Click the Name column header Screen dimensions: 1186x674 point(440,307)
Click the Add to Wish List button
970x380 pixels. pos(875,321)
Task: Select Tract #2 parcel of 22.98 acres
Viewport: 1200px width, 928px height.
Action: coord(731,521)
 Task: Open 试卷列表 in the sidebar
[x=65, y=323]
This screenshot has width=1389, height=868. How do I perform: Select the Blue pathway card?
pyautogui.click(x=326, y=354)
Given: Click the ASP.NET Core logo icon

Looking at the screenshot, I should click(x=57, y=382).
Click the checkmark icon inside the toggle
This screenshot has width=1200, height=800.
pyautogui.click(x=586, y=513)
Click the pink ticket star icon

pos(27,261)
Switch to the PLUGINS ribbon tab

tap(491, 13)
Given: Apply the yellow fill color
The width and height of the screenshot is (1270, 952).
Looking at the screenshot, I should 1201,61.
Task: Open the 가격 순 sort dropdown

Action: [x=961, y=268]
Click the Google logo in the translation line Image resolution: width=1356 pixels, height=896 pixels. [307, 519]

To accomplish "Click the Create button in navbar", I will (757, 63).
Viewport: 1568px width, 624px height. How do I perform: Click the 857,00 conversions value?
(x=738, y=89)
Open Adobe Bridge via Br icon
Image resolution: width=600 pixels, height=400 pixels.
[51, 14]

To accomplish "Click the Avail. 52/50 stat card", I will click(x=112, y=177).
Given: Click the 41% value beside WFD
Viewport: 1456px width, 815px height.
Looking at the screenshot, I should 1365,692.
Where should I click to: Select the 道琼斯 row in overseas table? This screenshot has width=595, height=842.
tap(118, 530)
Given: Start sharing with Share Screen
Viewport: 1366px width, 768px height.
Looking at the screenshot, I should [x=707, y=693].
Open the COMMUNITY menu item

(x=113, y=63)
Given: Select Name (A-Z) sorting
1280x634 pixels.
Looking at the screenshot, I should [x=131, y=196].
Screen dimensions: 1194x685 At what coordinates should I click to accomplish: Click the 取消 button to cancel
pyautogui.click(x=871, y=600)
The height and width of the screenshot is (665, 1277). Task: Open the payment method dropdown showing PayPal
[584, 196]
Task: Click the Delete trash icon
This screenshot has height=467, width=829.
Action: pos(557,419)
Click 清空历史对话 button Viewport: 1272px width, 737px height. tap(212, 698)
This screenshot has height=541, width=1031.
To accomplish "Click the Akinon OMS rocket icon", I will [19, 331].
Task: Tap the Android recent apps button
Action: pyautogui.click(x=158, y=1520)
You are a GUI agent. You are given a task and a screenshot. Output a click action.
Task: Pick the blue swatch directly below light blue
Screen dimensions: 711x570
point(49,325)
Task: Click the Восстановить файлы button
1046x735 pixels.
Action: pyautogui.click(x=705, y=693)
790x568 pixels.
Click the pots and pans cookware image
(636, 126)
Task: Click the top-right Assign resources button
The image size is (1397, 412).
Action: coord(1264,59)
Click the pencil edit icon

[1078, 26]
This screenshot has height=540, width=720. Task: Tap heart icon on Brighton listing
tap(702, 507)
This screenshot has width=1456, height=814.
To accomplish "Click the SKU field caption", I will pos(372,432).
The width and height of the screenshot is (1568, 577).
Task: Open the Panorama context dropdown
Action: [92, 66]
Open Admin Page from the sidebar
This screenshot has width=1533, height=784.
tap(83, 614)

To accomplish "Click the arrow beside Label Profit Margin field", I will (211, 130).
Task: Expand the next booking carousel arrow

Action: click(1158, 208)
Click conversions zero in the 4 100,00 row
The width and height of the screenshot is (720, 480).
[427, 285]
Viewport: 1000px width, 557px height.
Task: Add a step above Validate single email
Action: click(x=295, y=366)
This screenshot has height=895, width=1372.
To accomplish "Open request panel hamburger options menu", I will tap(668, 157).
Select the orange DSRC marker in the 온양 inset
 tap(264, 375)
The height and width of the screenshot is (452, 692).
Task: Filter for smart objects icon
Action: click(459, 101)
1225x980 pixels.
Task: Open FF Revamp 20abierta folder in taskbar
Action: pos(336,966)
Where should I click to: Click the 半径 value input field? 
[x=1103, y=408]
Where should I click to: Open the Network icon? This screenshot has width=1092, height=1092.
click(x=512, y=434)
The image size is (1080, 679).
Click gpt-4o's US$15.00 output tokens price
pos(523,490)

Requirement ▸ Copy out every line of the material above, word for word and in the same order.

Reply ▸
Click the Name column header Screen dimensions: 1186x674 point(440,307)
Click the Add to Wish List button
970x380 pixels. pos(875,321)
Task: Select Tract #2 parcel of 22.98 acres
Viewport: 1200px width, 928px height.
Action: coord(731,521)
 Task: Open 试卷列表 in the sidebar
[x=65, y=323]
This screenshot has width=1389, height=868. How do I perform: Select the Blue pathway card?
pyautogui.click(x=326, y=354)
Given: Click the ASP.NET Core logo icon

Looking at the screenshot, I should click(x=57, y=382).
Click the checkmark icon inside the toggle
This screenshot has width=1200, height=800.
pyautogui.click(x=586, y=513)
Click the pink ticket star icon

pos(27,261)
Switch to the PLUGINS ribbon tab

tap(491, 13)
Given: Apply the yellow fill color
The width and height of the screenshot is (1270, 952).
Looking at the screenshot, I should 1201,61.
Task: Open the 가격 순 sort dropdown

Action: [x=961, y=268]
Click the Google logo in the translation line Image resolution: width=1356 pixels, height=896 pixels. [307, 519]

To accomplish "Click the Create button in navbar", I will (757, 63).
Viewport: 1568px width, 624px height. How do I perform: Click the 857,00 conversions value?
(x=738, y=89)
Open Adobe Bridge via Br icon
Image resolution: width=600 pixels, height=400 pixels.
[51, 14]

To accomplish "Click the Avail. 52/50 stat card", I will click(x=112, y=177).
Given: Click the 41% value beside WFD
Viewport: 1456px width, 815px height.
Looking at the screenshot, I should 1365,692.
Where should I click to: Select the 道琼斯 row in overseas table? This screenshot has width=595, height=842.
tap(118, 530)
Given: Start sharing with Share Screen
Viewport: 1366px width, 768px height.
Looking at the screenshot, I should [x=707, y=693].
Open the COMMUNITY menu item

(x=113, y=63)
Given: Select Name (A-Z) sorting
1280x634 pixels.
Looking at the screenshot, I should [x=131, y=196].
Screen dimensions: 1194x685 At what coordinates should I click to accomplish: Click the 取消 button to cancel
pyautogui.click(x=871, y=600)
The height and width of the screenshot is (665, 1277). Task: Open the payment method dropdown showing PayPal
[584, 196]
Task: Click the Delete trash icon
This screenshot has height=467, width=829.
Action: pos(557,419)
Click 清空历史对话 button Viewport: 1272px width, 737px height. tap(212, 698)
This screenshot has height=541, width=1031.
To accomplish "Click the Akinon OMS rocket icon", I will [19, 331].
Task: Tap the Android recent apps button
Action: pyautogui.click(x=158, y=1520)
You are a GUI agent. You are given a task and a screenshot. Output a click action.
Task: Pick the blue swatch directly below light blue
Screen dimensions: 711x570
point(49,325)
Task: Click the Восстановить файлы button
1046x735 pixels.
Action: pyautogui.click(x=705, y=693)
790x568 pixels.
Click the pots and pans cookware image
(636, 126)
Task: Click the top-right Assign resources button
The image size is (1397, 412).
Action: coord(1264,59)
Click the pencil edit icon

[1078, 26]
This screenshot has height=540, width=720. Task: Tap heart icon on Brighton listing
tap(702, 507)
This screenshot has width=1456, height=814.
To accomplish "Click the SKU field caption", I will pos(372,432).
The width and height of the screenshot is (1568, 577).
Task: Open the Panorama context dropdown
Action: [92, 66]
Open Admin Page from the sidebar
This screenshot has width=1533, height=784.
tap(83, 614)

To accomplish "Click the arrow beside Label Profit Margin field", I will (211, 130).
Task: Expand the next booking carousel arrow

Action: click(1158, 208)
Click conversions zero in the 4 100,00 row
The width and height of the screenshot is (720, 480).
[427, 285]
Viewport: 1000px width, 557px height.
Task: Add a step above Validate single email
Action: click(x=295, y=366)
This screenshot has height=895, width=1372.
To accomplish "Open request panel hamburger options menu", I will tap(668, 157).
Select the orange DSRC marker in the 온양 inset
 tap(264, 375)
The height and width of the screenshot is (452, 692).
Task: Filter for smart objects icon
Action: click(459, 101)
1225x980 pixels.
Task: Open FF Revamp 20abierta folder in taskbar
Action: pos(336,966)
Where should I click to: Click the 半径 value input field? 
[x=1103, y=408]
Where should I click to: Open the Network icon? This screenshot has width=1092, height=1092.
click(x=512, y=434)
The image size is (1080, 679).
Click gpt-4o's US$15.00 output tokens price
pos(523,490)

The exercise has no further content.